--- START ---
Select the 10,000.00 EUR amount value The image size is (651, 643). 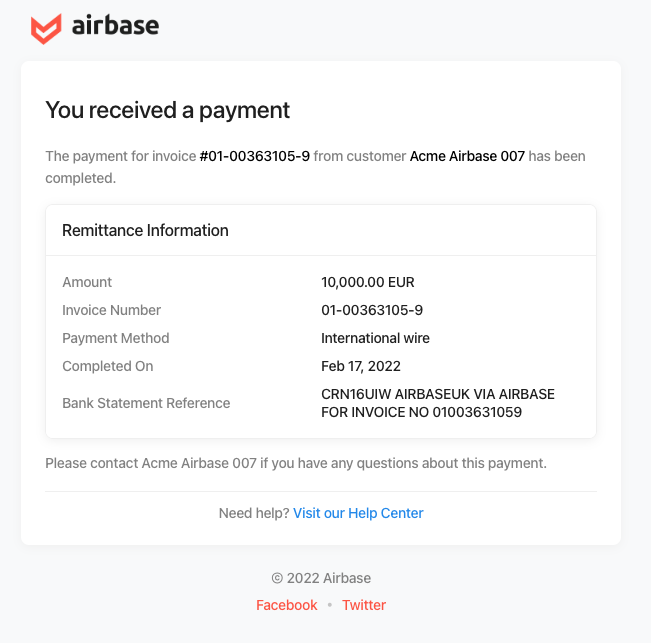pyautogui.click(x=367, y=282)
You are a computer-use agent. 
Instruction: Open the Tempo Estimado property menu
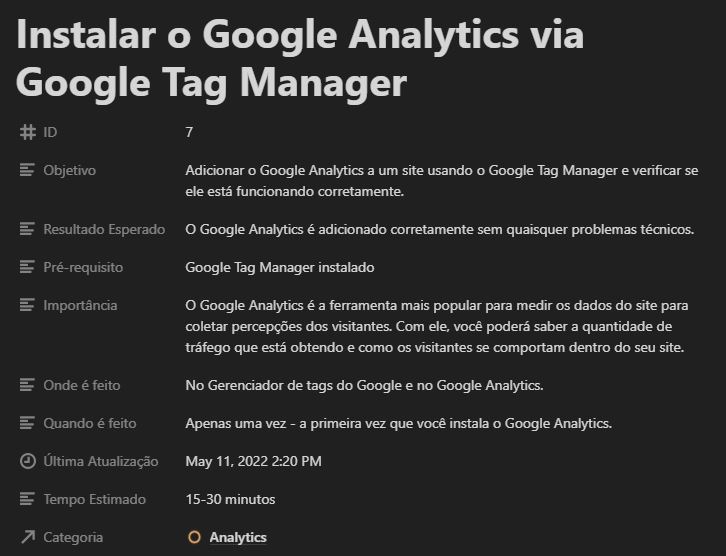click(x=94, y=499)
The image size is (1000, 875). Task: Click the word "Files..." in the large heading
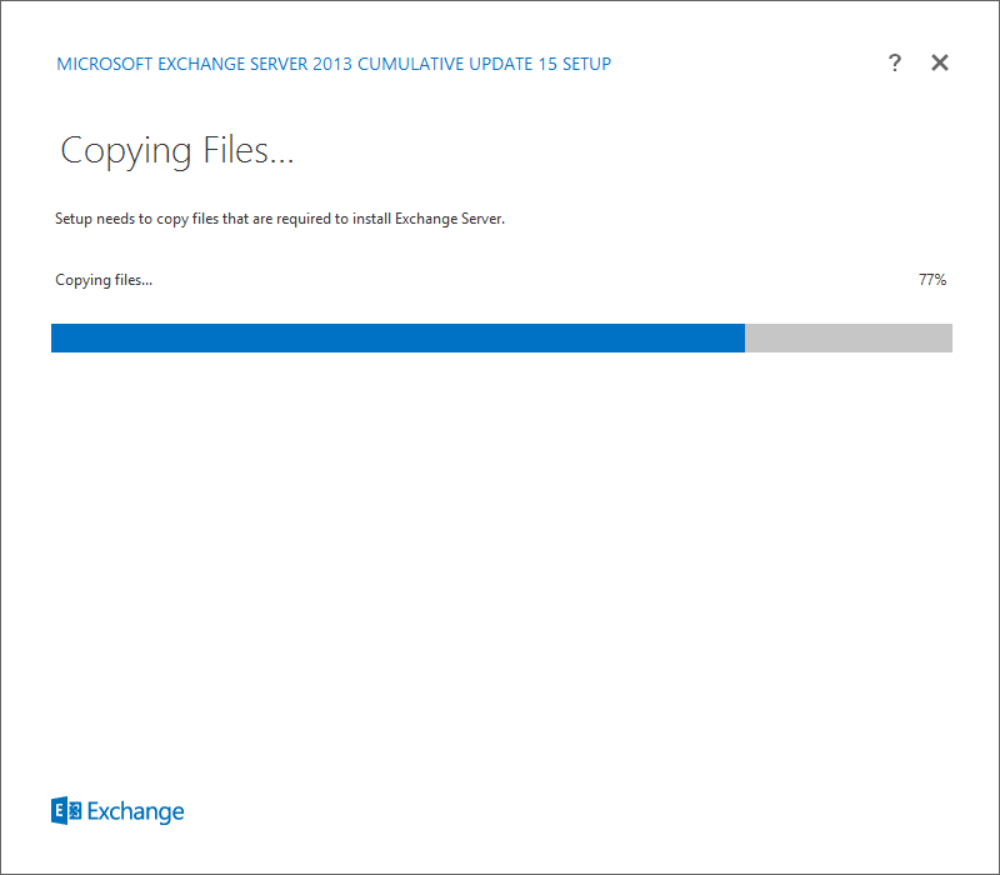tap(247, 151)
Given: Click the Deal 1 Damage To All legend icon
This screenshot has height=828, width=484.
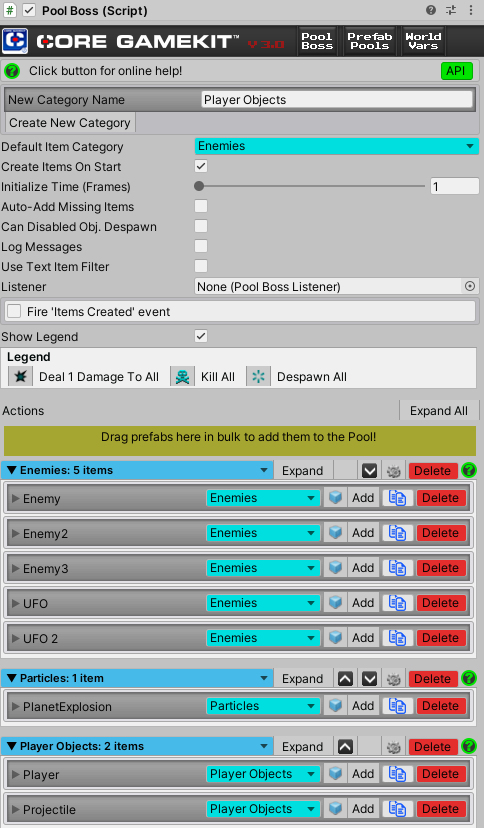Looking at the screenshot, I should 21,377.
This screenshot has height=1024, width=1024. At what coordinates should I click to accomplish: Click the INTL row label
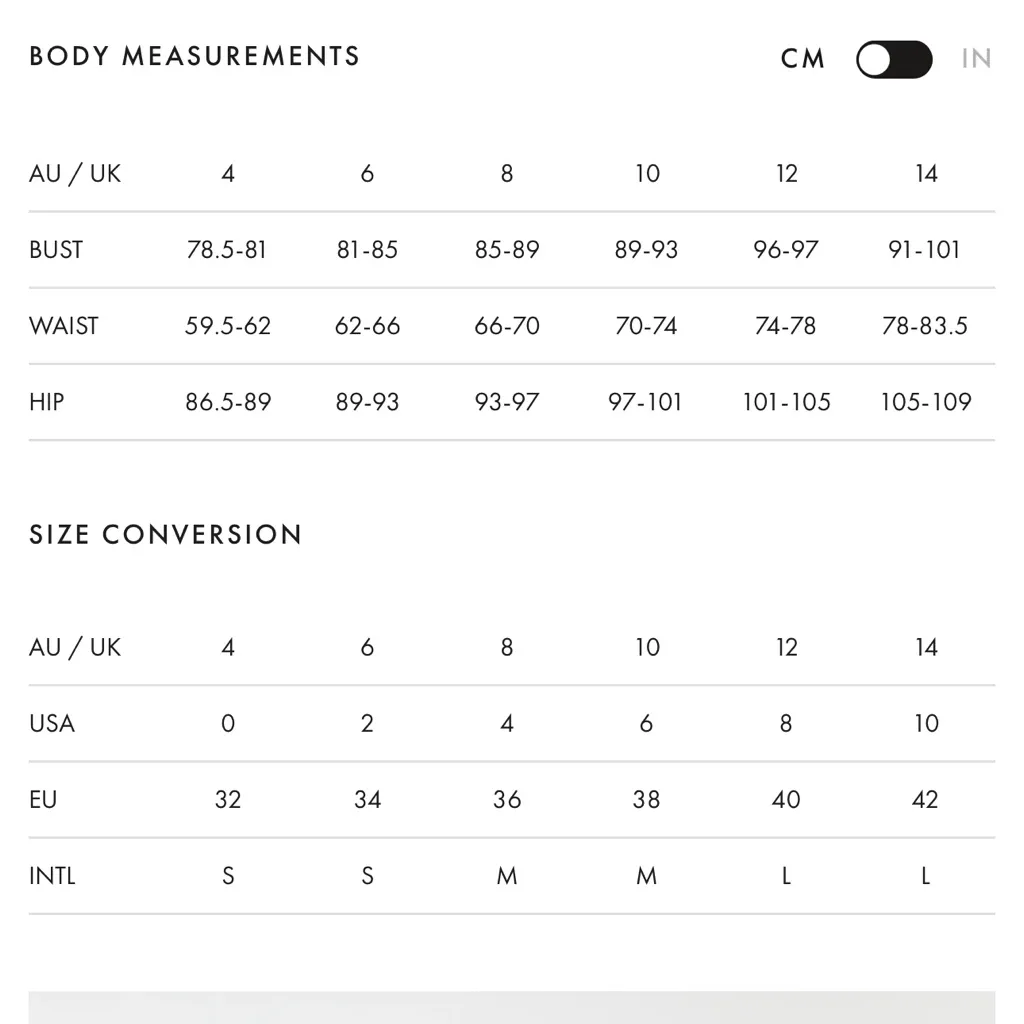click(x=52, y=876)
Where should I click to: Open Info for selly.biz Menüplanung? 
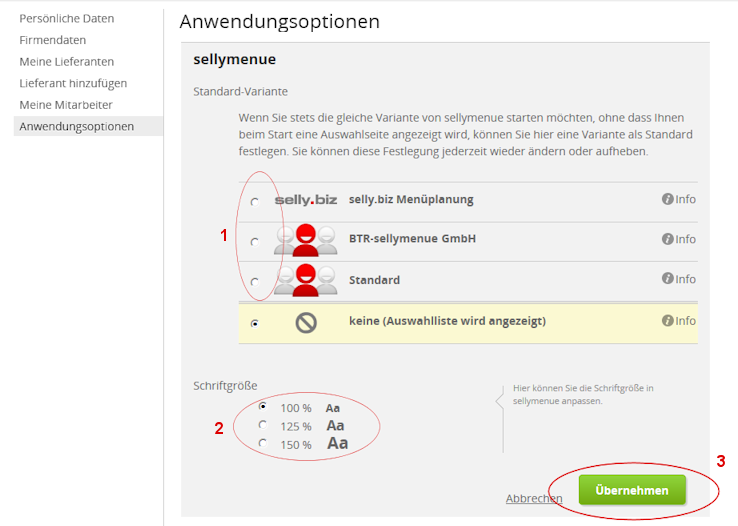click(679, 199)
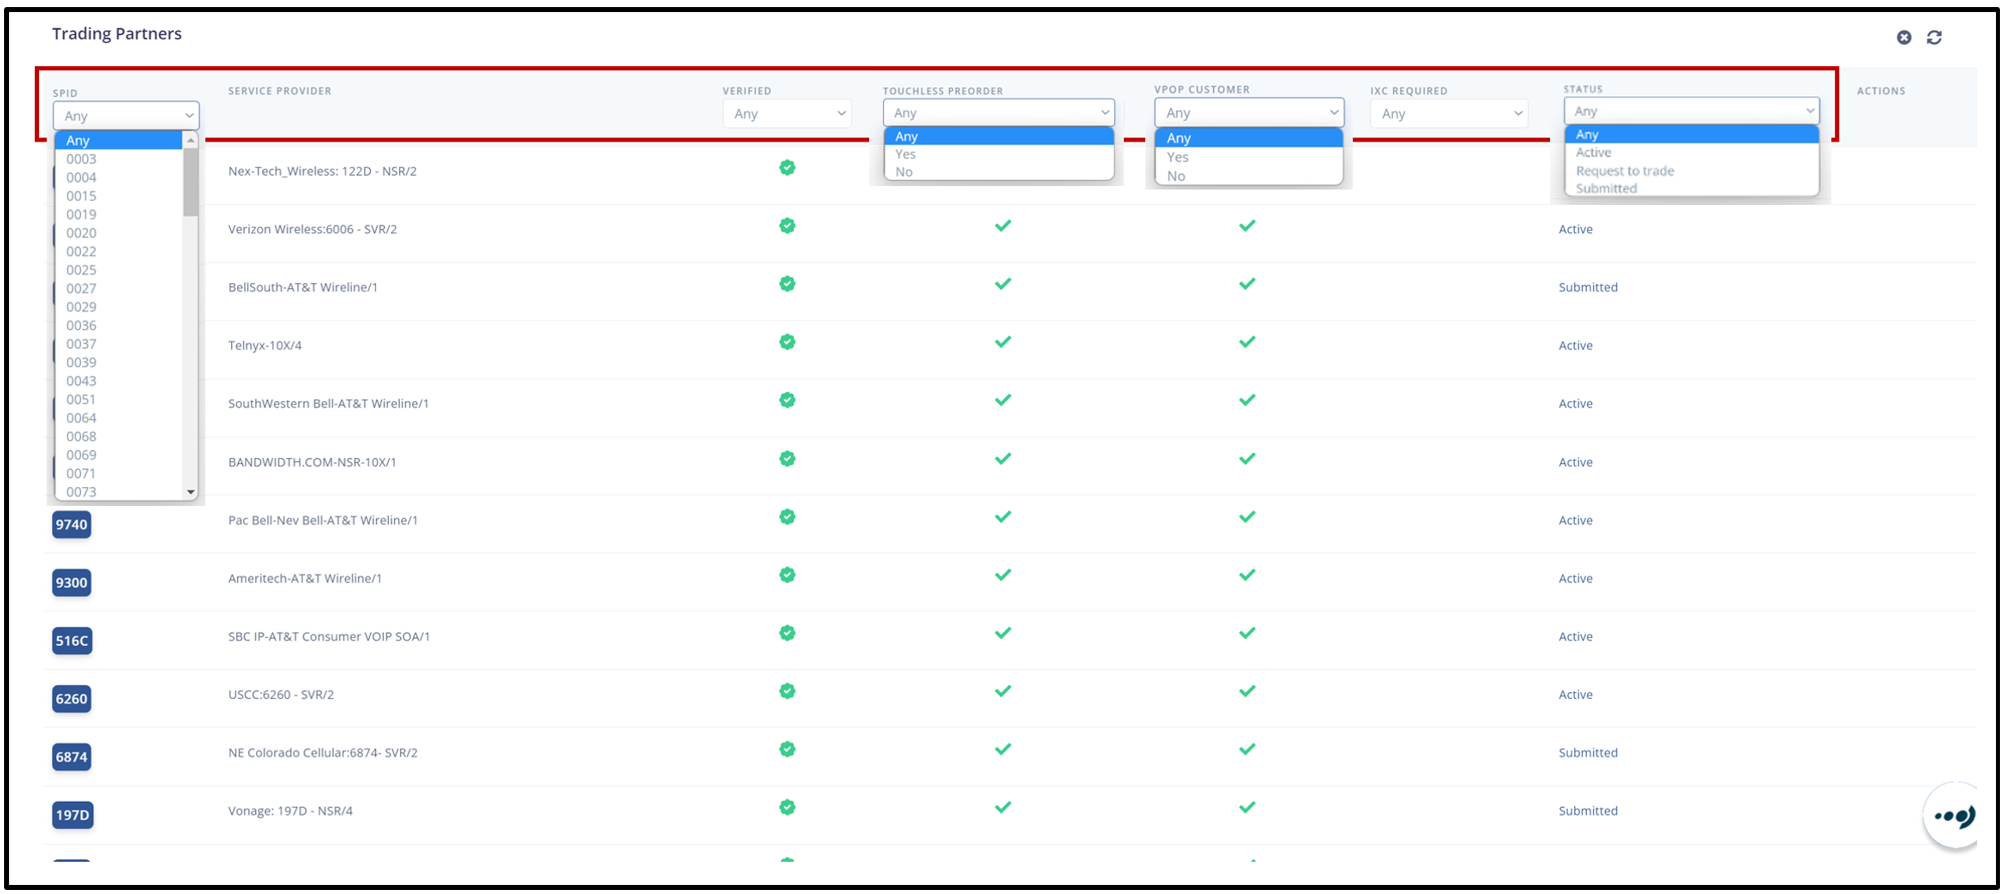Open the Verified filter dropdown

pos(787,114)
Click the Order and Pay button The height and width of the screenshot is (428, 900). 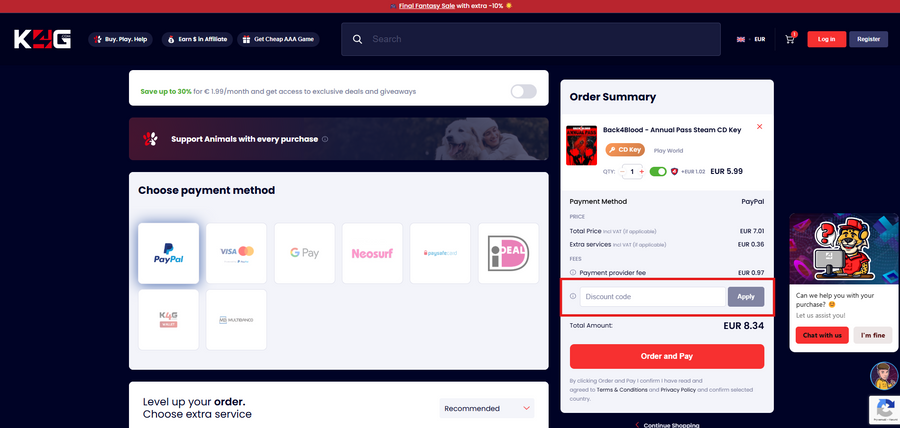pos(667,356)
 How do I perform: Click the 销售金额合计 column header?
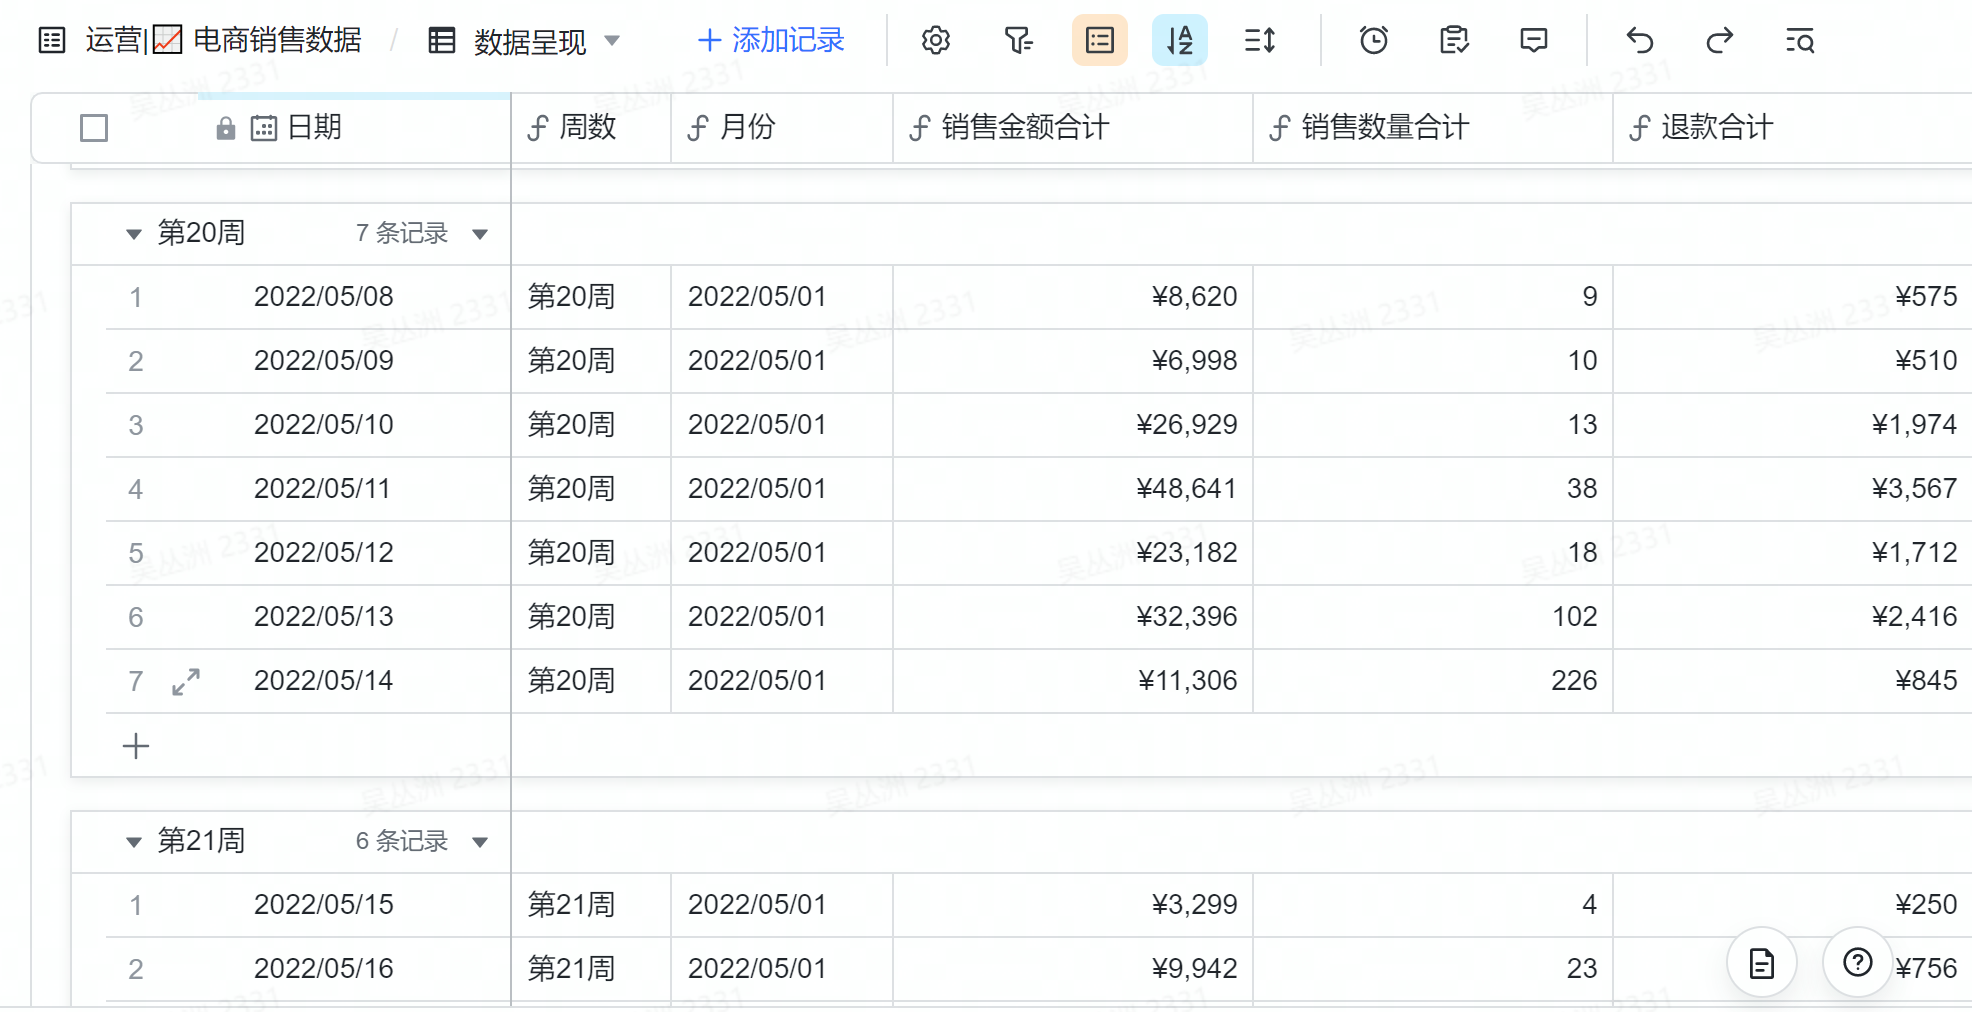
--- END ---
_Work request_
Would you output the lines above from the line holding "You are a computer-use agent." up to and including the line holding "Given: Click the", exactly and only those, with no pictures?

_Written response_
You are a computer-use agent. 
Instruction: Open the Tempo Estimado property menu
click(x=94, y=499)
The image size is (1000, 875). Task: Click the word "Files..." in the large heading
tap(247, 151)
Given: Click the Deal 1 Damage To All legend icon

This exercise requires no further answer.